This experience was sent in today.
I had to declare myself bankrupt about 3 years ago. This was because I went stupid with too many credit cards. For 2 years before I went bankrupt I was just paying off one card with the next one and so on until it got to the point when all cards were maxed out and no longer working. At this point I went to seek help from a advice centre.
They said the only way out was probably to go bankrupt, so that is what I did. The main problem can be the money required by the county court to be made bankrupt (£700 England and Wales). It is cheaper if you are not working.
After bankruptcy the first problem was to find a new bank account. The insolvency office writes to your banks to inform them that you are bankrupt. Then it is up to your banks to decide if they want to close the accounts. I was able to open a Cooperative Bank account but that is no longer an option.

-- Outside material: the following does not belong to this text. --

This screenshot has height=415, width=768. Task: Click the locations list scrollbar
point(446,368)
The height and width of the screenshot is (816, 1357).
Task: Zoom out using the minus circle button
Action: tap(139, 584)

Going bankrupt was the best decision I made if only on grounds of my health and being able to get a good nights sleep without thinking about it all night.
Since my own bankruptcy in 2006, the overall quality of bankruptcy advice has improved. An awareness of bankruptcy has increased among both the public and organisations. Some organisations have invested in training to ensure their staff have the knowledge and skill to advise on bankruptcy matters. That is positive, however the picture is not all good. In light of recent news regarding improper actions from unscrupulous individuals and companies, I thought it would be a good time to refresh on the topic of obtaining advice.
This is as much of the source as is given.